[EXCERPT PROVIDED]
···
On the other hand, a negative attitude on the part of advisors may be in large part the consequence of past experience, the result of poor teaching or low expectations on the part of the music department. "Many of those deans and administrators have been required in their college career to take a course in music and that's why they have little interest."

The usual campus view of music courses seems to be ambiguous. On the one hand, introductory courses in music are looked on as lacking substantive con tent; "music is like basket-weaving, not really very substantial." On the other hand, advisors may think that there are advantages for the students who have some prior musical experience, and that those students who do not have that experience are at a distinct disadvantage. "Music faculties stand accused by some of our colleagues of ignoring the study of music as cultural metaphor. They believe that if they want their students to become aware of cultural history and the way that cultural history influences lives, they will ask their students to go into art, because the iconographical approach makes it possible to recognize cultural meaning in a picture, painting, or sculpture. Music, then, is seen rightly or wrongly as deifying style and never getting around to cultural meaning." "Courses in popular culture, such as film, seem to relate directly to an understanding of experiences of life and society that perhaps makes them attractive, whereas the musical side of things seems, not too simple or too contentless, but too removed from the reality of the world." In recent years, many colleges have reduced or even abolished core requirements. "There is a tension that exists between general studies and specialization, and it seems in the last fifteen years to have gone entirely to the side of specialization. That is disastrous, given the way knowledge becomes obsolete in such a short period of time."

In addition, we face in music courses the difficulty that our "society is set on visual construct. Hence, theatre has some significance for this culture again, because the visual is involved. We are a visual people, and many of us who are not in music are against music simply because we don't understand. We don't know what it does to us. We know that it does something, but we don't need that kind of mystery stuff going on around us, and so we are directed in other areas."

One example of the usual position of music is the view of music theory cited at one institution. "The faculty does indeed say that music appreciation is a worthy pursuit for the bachelor of arts degree. But music theory is not, because music theory is thought to be a kind of grammar, equated with beginning foreign languages. We ought to counteract that. Theory is a way of thinking, a whole mode of thinking, rather than a series of consonants that we think about."

"There's got to be some effective way to deal with these various viewpoints -- either by dismissing them or combining them, but somehow overcoming them."


SEEKING SOLUTIONS I

For the third Plenary Session, each of the four groups was asked to devise up to three potential solutions to the problems encountered in an assigned area. This was their most difficult task, and in some areas the groups were content to select an approach rather than formulate a solution. The first step, after all, is the definition of the problem and the direction of its solution.

GROUP A

Group A, charged with considering content of music courses in general studies, including repertoire, materials and goals, first warned that "repertoire is not really the most important aspect of talking about the content of a course for the general student in music. We should look at music as one of the vehicles for strengthening intellectual perceptions, for answering questions such as'Who am I and what is my relationship to the world?'"
···
[DATASET EXCERPT]
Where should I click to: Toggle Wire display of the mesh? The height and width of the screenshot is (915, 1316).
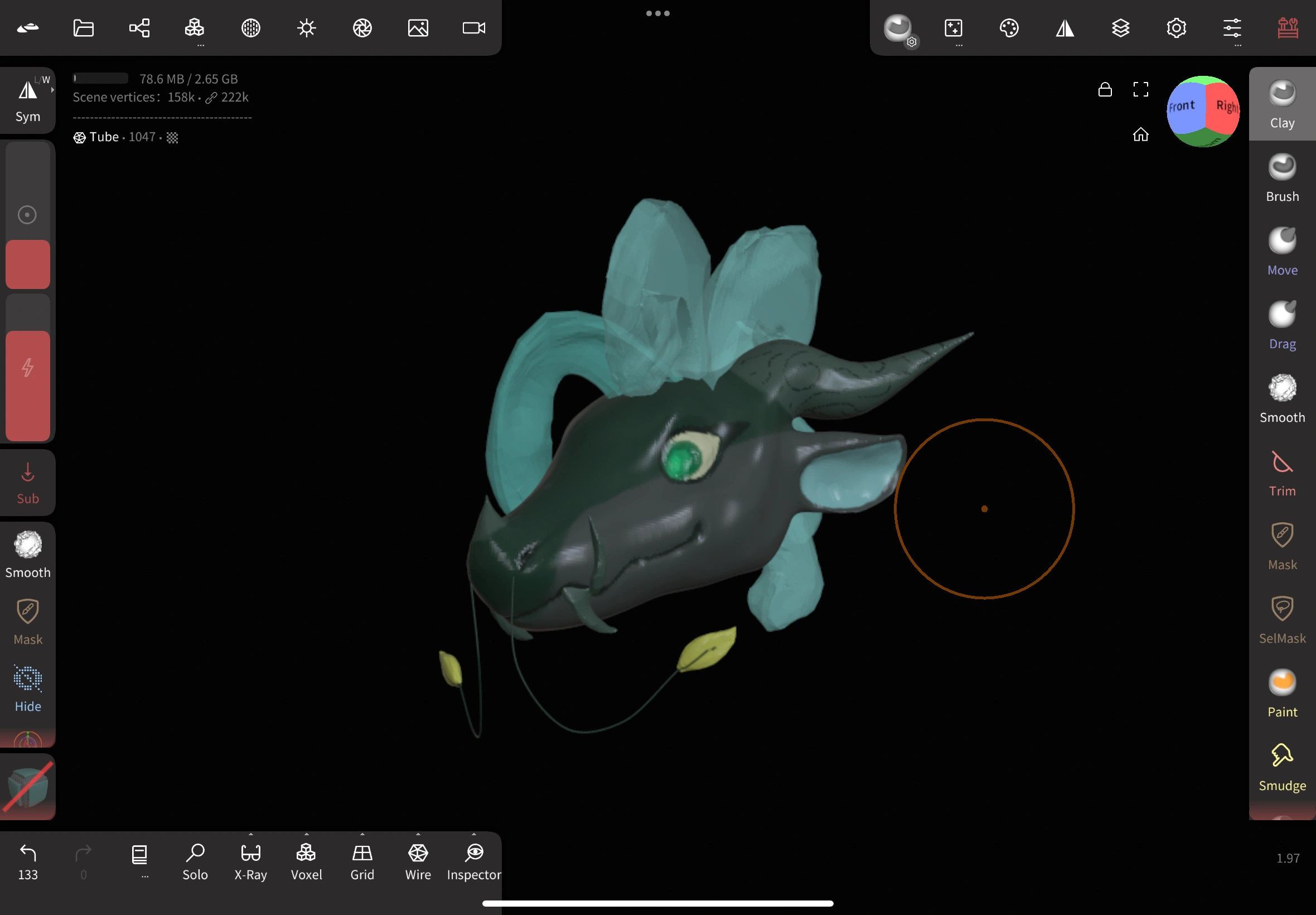417,860
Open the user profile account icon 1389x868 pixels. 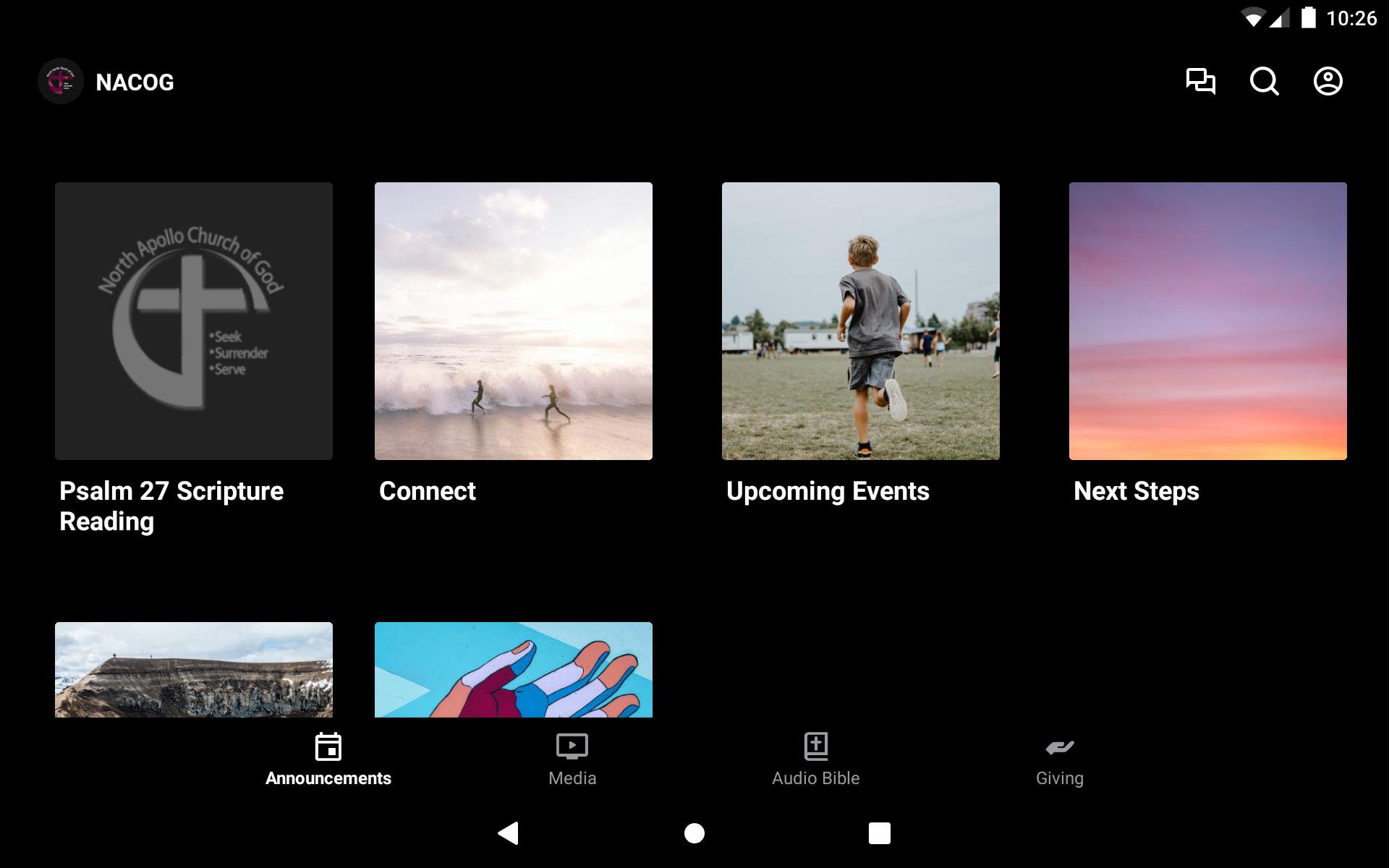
···
[THINGS TO DO]
• 1. Summarize the excerpt on music courses in general studies in two sentences.
• 2. Write the next part of the excerpt on music courses in general studies, picking up after its final sentence.
The listing plays no part in these tasks.

[EXERCISE ANSWERS]
• 1. Campus views of music courses are described as ambiguous: introductory courses are seen as lacking substantive content, music is seen as more removed from cultural meaning than art or film in a visually oriented society, and music theory is likened to beginning foreign-language grammar. When groups were then asked to devise solutions, Group A warned that repertoire is not the most important aspect of course content and that music should be treated as a vehicle for strengthening intellectual perceptions.

• 2.
Concerning their first recommendation, Group A spoke with strong unanimity: "Global music must in some way be part of our offerings. We have dealt too long with just the traditional western concert music." Again, however, there was a warning, this time against compartmentalization. "We must avoid the attitude, 'We'll have one week on non,western music and then let's get back to the real stuff. ' " Three means of organization for including non-western music were suggested: first, organization around the basic elements (rhythm, melody, harmony, etc.) using all types of music as "means of communicating ideas"; second, organization by geographical areas; and third, organization by contrast of oral and written traditions.

The second recommendation was to make more use of other resources and departments on the college campus. "We might coordinate more with Asian studies, Afro-American studies, American studies, languages."

Finally, Group A suggested that students be involved creatively in making and composing music themselves. "The more actively students are involved, the more they are going to take with them.

Discussion:

"If you're interested in broad repertory, you're going to have to be concerned with the rather limited repertory that our studio teachers are inclined to use. That is frequently more conservative than the repertory used by the classroom teacher, because the performer is under pressure to know a certain amount of literature, and performers get on the same kind of pedagogical track that they were put on by their own teachers.

"The thing about repertory is that we want the students to have as broad an exposure as possible rather than a limited one. It is more important that we stress a particular frame of mind, a thinking of music as a springboard for certain kinds of receptive response for looking at the world."

GROUP B

Group B discussed the pre-service and in-service preparation of teachers. Their three solutions were direct.

First, "the curricular approach, that is, the curriculum followed by graduate students in music who are presumably headed for teaching in general studies. It is important for graduate students to have a great breadth of knowledge, including such related areas as aesthetics and history of cultures. Practical areas which might be included are the ability to handle the piano as a teaching tool, the study of composition, and some knowledge of world music.

"The second approach is that of apprenticeship programs, which includes the type of work done by graduate assistants in many departments now, but it would not be limited to that. The kind of apprenticeship program we have in mind includes a course in pedagogy, techniques or methods, and actual teaching experience under guidance.

"The third approach is directed to people who are already college teachers currently engaged in teaching general studies. This approach involves a program of in-service seminars, conceivably sponsored by an organization such as CMS.

Discussion:

"The more or less contemptuous attitude throughout the profession toward this kind of course probably begins with the graduate students, who assume in their earliest professional contact that this is the low rung on the totem pole. We're inclined to motivate them toward wanting to deal with other musicians."

"When you talk of internships, you have to make a difference in what now is a kind of indentured servant internship. What you mean is that the senior profes, sor would work with the graduate student to counteract the contemptuous attitude."

"The word'breadth'was thrown into the discussion quite casually. It seems to be spitting into a gale force wind to think that graduate students are going to be willing to move from specialization and depth into breadth, as much as we feel that it is important. How is that going to work politically?"

GROUP C

Group C, charged with looking into political considerations, considered first "the status of the teacher of the course of music in general studies and the fact that this status needs to be improved. Are the rewards for teaching such courses in proper proportion with the rewards that come from doing research or teaching more advanced courses? Does the teacher of this sort of course have any power at all within the university community? We talked about enrollments. And we talked about the balances between listening, composing and performing.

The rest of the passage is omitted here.